== Task data

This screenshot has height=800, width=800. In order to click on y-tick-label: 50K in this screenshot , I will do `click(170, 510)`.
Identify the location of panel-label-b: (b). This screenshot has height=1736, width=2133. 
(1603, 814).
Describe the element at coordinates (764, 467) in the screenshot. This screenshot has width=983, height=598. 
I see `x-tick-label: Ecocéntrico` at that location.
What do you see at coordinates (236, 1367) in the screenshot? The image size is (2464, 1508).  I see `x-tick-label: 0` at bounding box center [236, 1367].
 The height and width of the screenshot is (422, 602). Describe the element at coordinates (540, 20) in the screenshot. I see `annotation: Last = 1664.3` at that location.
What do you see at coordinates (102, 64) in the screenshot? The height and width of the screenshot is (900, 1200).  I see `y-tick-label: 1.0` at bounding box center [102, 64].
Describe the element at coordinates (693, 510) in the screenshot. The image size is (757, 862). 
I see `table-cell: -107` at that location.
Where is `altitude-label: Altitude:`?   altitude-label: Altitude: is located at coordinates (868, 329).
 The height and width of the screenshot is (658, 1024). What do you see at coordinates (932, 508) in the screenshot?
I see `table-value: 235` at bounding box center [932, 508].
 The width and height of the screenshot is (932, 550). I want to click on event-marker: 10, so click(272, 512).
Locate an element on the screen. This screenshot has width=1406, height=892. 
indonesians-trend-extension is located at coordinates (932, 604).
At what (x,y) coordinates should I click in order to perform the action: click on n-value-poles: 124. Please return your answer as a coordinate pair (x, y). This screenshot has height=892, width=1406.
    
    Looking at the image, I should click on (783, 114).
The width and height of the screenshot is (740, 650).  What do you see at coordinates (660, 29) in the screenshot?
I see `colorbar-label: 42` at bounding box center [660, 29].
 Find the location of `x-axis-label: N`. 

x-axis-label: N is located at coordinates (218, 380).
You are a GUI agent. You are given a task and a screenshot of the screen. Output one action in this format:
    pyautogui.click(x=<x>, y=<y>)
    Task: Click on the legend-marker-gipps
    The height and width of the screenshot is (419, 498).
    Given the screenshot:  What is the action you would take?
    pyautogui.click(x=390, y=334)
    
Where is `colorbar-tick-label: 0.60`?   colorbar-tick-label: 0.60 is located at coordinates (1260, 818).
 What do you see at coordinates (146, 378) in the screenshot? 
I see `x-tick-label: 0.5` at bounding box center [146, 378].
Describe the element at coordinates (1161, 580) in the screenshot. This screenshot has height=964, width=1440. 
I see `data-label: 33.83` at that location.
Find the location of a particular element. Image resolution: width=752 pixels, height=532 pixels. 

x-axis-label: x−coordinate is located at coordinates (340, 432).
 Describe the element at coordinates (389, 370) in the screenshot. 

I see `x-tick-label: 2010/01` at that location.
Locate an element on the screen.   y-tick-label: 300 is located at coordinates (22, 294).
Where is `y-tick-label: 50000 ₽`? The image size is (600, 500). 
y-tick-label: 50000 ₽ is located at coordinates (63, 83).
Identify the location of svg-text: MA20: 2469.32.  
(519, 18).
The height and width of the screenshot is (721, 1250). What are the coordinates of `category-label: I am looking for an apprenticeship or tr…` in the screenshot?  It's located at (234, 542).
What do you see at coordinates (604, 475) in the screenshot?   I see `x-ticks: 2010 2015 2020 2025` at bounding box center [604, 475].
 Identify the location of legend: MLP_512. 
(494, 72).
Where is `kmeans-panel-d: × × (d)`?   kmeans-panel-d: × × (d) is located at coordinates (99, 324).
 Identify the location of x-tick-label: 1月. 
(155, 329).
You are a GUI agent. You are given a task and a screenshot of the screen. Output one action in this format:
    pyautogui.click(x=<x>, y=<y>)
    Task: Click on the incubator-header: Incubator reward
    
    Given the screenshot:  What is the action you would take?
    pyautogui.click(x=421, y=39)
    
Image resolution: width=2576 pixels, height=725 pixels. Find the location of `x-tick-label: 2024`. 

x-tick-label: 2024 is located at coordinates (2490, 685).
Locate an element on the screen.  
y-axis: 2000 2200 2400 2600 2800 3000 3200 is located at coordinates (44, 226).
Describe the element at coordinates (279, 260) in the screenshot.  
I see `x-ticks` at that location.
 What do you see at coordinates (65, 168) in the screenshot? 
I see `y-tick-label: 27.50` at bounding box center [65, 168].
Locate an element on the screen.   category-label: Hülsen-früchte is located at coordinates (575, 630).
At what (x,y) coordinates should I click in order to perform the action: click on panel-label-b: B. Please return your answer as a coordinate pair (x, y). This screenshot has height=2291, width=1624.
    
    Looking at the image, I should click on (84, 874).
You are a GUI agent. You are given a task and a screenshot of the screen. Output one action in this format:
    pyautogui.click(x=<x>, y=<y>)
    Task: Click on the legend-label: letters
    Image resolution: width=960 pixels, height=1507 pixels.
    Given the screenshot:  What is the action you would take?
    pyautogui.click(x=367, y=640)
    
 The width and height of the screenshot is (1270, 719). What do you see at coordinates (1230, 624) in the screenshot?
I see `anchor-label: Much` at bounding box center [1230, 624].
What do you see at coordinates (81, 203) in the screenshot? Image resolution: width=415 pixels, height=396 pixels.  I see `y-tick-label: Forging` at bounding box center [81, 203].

====

**Your task:**
Copy every line of the listing above word for word.

**Task result:**
This screenshot has height=800, width=800. In order to click on y-tick-label: 50K in this screenshot , I will do `click(170, 510)`.
Identify the location of panel-label-b: (b). This screenshot has height=1736, width=2133. 
(1603, 814).
Describe the element at coordinates (764, 467) in the screenshot. This screenshot has width=983, height=598. 
I see `x-tick-label: Ecocéntrico` at that location.
What do you see at coordinates (236, 1367) in the screenshot? The image size is (2464, 1508).  I see `x-tick-label: 0` at bounding box center [236, 1367].
 The height and width of the screenshot is (422, 602). Describe the element at coordinates (540, 20) in the screenshot. I see `annotation: Last = 1664.3` at that location.
What do you see at coordinates (102, 64) in the screenshot? The height and width of the screenshot is (900, 1200).  I see `y-tick-label: 1.0` at bounding box center [102, 64].
Describe the element at coordinates (693, 510) in the screenshot. The image size is (757, 862). 
I see `table-cell: -107` at that location.
Where is `altitude-label: Altitude:`?   altitude-label: Altitude: is located at coordinates (868, 329).
 The height and width of the screenshot is (658, 1024). What do you see at coordinates (932, 508) in the screenshot?
I see `table-value: 235` at bounding box center [932, 508].
 The width and height of the screenshot is (932, 550). I want to click on event-marker: 10, so click(272, 512).
Locate an element on the screen. This screenshot has width=1406, height=892. 
indonesians-trend-extension is located at coordinates (932, 604).
At what (x,y) coordinates should I click in order to perform the action: click on n-value-poles: 124. Please return your answer as a coordinate pair (x, y). This screenshot has height=892, width=1406.
    
    Looking at the image, I should click on (783, 114).
The width and height of the screenshot is (740, 650).  What do you see at coordinates (660, 29) in the screenshot?
I see `colorbar-label: 42` at bounding box center [660, 29].
 Find the location of `x-axis-label: N`. 

x-axis-label: N is located at coordinates (218, 380).
You are a GUI agent. You are given a task and a screenshot of the screen. Output one action in this format:
    pyautogui.click(x=<x>, y=<y>)
    Task: Click on the legend-marker-gipps
    The height and width of the screenshot is (419, 498).
    Given the screenshot:  What is the action you would take?
    pyautogui.click(x=390, y=334)
    
Where is `colorbar-tick-label: 0.60`?   colorbar-tick-label: 0.60 is located at coordinates (1260, 818).
 What do you see at coordinates (146, 378) in the screenshot? 
I see `x-tick-label: 0.5` at bounding box center [146, 378].
Describe the element at coordinates (1161, 580) in the screenshot. This screenshot has height=964, width=1440. 
I see `data-label: 33.83` at that location.
Find the location of a particular element. Image resolution: width=752 pixels, height=532 pixels. 

x-axis-label: x−coordinate is located at coordinates (340, 432).
 Describe the element at coordinates (389, 370) in the screenshot. 

I see `x-tick-label: 2010/01` at that location.
Locate an element on the screen.   y-tick-label: 300 is located at coordinates (22, 294).
Where is `y-tick-label: 50000 ₽`? The image size is (600, 500). 
y-tick-label: 50000 ₽ is located at coordinates (63, 83).
Identify the location of svg-text: MA20: 2469.32.  
(519, 18).
The height and width of the screenshot is (721, 1250). What are the coordinates of `category-label: I am looking for an apprenticeship or tr…` in the screenshot?  It's located at (234, 542).
What do you see at coordinates (604, 475) in the screenshot?   I see `x-ticks: 2010 2015 2020 2025` at bounding box center [604, 475].
 Identify the location of legend: MLP_512. 
(494, 72).
Where is `kmeans-panel-d: × × (d)`?   kmeans-panel-d: × × (d) is located at coordinates (99, 324).
 Identify the location of x-tick-label: 1月. 
(155, 329).
You are a GUI agent. You are given a task and a screenshot of the screen. Output one action in this format:
    pyautogui.click(x=<x>, y=<y>)
    Task: Click on the incubator-header: Incubator reward
    
    Given the screenshot:  What is the action you would take?
    pyautogui.click(x=421, y=39)
    
Image resolution: width=2576 pixels, height=725 pixels. Find the location of `x-tick-label: 2024`. 

x-tick-label: 2024 is located at coordinates (2490, 685).
Locate an element on the screen.  
y-axis: 2000 2200 2400 2600 2800 3000 3200 is located at coordinates (44, 226).
Describe the element at coordinates (279, 260) in the screenshot.  
I see `x-ticks` at that location.
 What do you see at coordinates (65, 168) in the screenshot? 
I see `y-tick-label: 27.50` at bounding box center [65, 168].
Locate an element on the screen.   category-label: Hülsen-früchte is located at coordinates (575, 630).
At what (x,y) coordinates should I click in order to perform the action: click on panel-label-b: B. Please return your answer as a coordinate pair (x, y). This screenshot has height=2291, width=1624.
    
    Looking at the image, I should click on (84, 874).
You are a GUI agent. You are given a task and a screenshot of the screen. Output one action in this format:
    pyautogui.click(x=<x>, y=<y>)
    Task: Click on the legend-label: letters
    Image resolution: width=960 pixels, height=1507 pixels.
    Given the screenshot:  What is the action you would take?
    pyautogui.click(x=367, y=640)
    
 The width and height of the screenshot is (1270, 719). What do you see at coordinates (1230, 624) in the screenshot?
I see `anchor-label: Much` at bounding box center [1230, 624].
What do you see at coordinates (81, 203) in the screenshot? Image resolution: width=415 pixels, height=396 pixels.  I see `y-tick-label: Forging` at bounding box center [81, 203].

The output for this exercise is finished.